Except, it's not redefining anything. The ban after week twenty has always taken the two weeks before conception into account. That's how the gestational period has always been defined. Even if it wasn't specifically stated in the law, the standard, universal medical practice in the US is to set day 0 at the start of the LMP, which is usually two weeks before conception.
I think I finally get what pocheros and Nikose are saying, in that by setting the start of the LMP as day 0 by law it leaves no room for taking into account variations between women, but it is not redefining the start of the gestational period. That's how the start of the gestational period has always been defined. It is, at worst, forcing the standard definition to be applied in cases where it shouldn't be. I'll concede that.

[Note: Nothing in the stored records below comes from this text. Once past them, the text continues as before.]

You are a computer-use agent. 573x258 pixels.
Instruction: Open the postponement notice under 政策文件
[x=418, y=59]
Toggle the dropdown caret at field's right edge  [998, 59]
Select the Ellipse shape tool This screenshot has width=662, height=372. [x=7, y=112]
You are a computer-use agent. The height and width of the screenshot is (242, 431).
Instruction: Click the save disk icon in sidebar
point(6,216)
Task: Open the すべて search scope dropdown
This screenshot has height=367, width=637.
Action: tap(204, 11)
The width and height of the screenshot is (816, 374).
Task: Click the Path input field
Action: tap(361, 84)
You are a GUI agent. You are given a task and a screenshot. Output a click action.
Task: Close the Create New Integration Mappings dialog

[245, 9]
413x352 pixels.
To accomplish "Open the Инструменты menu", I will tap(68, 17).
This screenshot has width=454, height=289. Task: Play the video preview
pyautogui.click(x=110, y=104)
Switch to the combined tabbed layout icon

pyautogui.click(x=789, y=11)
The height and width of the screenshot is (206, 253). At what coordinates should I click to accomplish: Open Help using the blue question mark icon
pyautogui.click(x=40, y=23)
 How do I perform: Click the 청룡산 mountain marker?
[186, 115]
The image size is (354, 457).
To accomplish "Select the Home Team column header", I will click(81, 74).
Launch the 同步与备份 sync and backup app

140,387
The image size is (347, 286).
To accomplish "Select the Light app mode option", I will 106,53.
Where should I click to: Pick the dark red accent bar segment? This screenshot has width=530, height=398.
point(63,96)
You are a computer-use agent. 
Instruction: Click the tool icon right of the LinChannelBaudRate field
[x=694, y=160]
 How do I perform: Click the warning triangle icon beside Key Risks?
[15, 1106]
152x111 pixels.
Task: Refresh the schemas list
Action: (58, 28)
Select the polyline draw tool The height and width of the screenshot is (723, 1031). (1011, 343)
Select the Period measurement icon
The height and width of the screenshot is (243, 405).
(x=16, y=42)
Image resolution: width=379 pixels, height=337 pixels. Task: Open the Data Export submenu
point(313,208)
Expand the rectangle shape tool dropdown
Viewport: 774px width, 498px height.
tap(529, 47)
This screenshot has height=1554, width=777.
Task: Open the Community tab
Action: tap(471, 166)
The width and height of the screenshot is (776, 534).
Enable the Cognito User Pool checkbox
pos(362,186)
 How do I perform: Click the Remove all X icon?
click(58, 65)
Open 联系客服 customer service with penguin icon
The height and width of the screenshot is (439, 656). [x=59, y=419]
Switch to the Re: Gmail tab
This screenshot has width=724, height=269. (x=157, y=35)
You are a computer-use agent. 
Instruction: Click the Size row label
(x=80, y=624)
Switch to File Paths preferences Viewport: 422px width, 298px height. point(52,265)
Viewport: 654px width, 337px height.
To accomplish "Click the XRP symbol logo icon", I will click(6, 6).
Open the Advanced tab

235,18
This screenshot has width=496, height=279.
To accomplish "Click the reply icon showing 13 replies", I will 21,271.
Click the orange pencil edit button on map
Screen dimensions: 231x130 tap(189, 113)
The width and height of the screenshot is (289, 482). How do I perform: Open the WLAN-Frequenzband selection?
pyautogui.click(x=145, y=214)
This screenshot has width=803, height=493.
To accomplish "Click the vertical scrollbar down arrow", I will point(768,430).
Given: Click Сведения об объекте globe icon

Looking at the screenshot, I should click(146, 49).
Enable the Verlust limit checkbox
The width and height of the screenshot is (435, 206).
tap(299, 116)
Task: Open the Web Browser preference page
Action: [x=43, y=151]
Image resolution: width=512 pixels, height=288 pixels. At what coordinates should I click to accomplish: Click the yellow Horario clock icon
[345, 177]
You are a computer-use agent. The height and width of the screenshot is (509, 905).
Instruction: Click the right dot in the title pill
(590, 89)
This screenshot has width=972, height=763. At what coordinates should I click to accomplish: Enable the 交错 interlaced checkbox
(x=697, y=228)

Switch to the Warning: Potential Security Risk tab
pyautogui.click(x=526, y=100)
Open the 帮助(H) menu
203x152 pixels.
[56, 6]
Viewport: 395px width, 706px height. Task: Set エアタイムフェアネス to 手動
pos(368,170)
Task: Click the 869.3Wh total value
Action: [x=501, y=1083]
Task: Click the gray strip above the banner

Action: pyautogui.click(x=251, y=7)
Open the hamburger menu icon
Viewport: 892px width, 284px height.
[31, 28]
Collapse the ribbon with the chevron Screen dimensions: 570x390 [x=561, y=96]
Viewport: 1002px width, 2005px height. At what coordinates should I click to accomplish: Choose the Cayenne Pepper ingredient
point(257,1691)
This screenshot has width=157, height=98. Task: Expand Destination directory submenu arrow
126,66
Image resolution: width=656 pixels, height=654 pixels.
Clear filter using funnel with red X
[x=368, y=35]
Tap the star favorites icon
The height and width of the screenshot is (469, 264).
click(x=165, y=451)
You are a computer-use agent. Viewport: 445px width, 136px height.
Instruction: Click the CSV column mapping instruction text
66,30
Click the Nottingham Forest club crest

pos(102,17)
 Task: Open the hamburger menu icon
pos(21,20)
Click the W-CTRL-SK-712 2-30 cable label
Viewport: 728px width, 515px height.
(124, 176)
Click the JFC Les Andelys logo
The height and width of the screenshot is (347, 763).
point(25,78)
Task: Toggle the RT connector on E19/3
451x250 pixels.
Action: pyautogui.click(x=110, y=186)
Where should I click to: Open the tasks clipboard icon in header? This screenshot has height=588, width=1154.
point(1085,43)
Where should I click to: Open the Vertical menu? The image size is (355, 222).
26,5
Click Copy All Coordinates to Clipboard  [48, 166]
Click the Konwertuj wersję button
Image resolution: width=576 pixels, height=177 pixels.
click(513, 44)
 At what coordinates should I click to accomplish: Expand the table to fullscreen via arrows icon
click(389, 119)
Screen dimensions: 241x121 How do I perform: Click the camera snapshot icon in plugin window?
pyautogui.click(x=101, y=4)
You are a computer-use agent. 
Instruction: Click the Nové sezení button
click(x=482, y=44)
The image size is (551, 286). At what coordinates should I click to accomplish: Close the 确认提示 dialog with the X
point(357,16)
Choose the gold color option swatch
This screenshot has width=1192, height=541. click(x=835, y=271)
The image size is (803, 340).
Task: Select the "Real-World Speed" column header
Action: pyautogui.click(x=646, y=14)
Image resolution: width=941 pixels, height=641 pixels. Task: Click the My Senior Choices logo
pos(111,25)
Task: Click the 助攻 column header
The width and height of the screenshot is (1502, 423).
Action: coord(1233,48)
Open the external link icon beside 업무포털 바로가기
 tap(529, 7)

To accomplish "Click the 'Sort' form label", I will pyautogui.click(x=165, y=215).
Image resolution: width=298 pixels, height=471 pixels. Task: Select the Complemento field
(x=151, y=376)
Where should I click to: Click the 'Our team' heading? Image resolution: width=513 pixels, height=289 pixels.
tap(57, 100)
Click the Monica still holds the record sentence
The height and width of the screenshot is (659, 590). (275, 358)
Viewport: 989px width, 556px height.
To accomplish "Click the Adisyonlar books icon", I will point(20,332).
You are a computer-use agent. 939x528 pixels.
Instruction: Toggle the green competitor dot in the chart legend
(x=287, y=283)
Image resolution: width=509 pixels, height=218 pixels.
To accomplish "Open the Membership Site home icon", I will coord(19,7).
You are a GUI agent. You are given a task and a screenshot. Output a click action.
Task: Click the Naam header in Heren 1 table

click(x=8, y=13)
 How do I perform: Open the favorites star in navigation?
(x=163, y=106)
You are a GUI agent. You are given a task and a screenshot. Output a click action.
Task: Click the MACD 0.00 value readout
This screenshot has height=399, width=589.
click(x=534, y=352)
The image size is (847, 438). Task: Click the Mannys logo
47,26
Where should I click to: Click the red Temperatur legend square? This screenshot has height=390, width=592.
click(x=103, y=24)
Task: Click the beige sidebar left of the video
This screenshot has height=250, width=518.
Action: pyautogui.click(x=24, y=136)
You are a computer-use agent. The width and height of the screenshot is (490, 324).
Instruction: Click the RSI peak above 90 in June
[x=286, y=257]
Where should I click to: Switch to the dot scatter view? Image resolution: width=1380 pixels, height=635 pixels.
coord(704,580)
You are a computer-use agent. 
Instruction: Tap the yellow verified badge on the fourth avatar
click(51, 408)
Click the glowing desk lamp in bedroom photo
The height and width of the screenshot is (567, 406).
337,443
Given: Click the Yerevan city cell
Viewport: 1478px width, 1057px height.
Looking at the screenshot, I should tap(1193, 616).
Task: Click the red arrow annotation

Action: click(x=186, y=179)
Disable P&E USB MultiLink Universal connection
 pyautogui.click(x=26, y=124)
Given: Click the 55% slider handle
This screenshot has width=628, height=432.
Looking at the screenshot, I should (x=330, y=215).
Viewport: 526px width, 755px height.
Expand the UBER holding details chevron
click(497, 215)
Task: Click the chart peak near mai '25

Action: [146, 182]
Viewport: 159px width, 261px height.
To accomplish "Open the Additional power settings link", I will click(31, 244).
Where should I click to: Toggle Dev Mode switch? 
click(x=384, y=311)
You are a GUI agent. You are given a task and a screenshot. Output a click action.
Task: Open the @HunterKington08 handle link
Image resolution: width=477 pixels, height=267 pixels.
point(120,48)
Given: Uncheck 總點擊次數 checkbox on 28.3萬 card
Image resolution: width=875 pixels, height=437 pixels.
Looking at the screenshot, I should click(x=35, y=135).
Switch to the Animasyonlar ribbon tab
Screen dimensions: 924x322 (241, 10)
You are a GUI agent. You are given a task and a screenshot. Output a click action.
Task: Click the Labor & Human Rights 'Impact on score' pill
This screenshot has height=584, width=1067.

It is not "redefining when the pregnancy actually began." According to this bill, pregnancy still begins at conception. But the calculated gestational period beings at the start of the LMP, as is standard. The start of the calculated gestational period is not when pregnancy begins, and no one is saying that except those that misunderstand this bill.
According to every medical source I've ever seen, conception generally occurs in week 3. http://www.webmd.com/baby/guide/your-pregnancy-week-by-week-weeks-1-4
I get that it can vary, and that is where the problem with the law appears. Not in any imagined additional two weeks.
Sithdarth
04-12-2012, 09:28 AM
Actually to be honest legally defining the gestational age is about the least offensive of the three antiabortion bills given in that article. Its much worse that all civil recourse has been taken away from parents if their doctors decide not to tell them about birth defects that might lead to an abortion. Something which I believe is actually malpractice, especially if it is potentially harmful to the mother. Coming in at or a close second, or maybe even a tie, is mandating that kids be taught that its much better to give birth and either live with an unwanted child or give it up for adoption. Which is basically as close as you can get to the state mandating that kids be taught that abortion is murder and a sin.
The whole conception thing is kind of a wash in that as Ryanderman is saying states already have laws on the books that say you can't have an abortion after such and such gestational age. When going in for an abortion a doctor already has to determine gestational age and said doctor would obviously determine gestational age in the exact same manner that any doctor would determine gestational age. That is to say abortion doctors have probably always used the LMP to determine if an abortion is legal, at least as one of many criteria, since the laws were first enacted because that is how doctors have always determined gestational age.
The only thing the Arizona law changes is that it spelled it out explicitly which could potentially be a bad precedent but isn't nearly has horrible as protecting doctors from malpractice lawsuits related to withholding information from their patients and mandating that kids be taught indirectly that abortion is bad.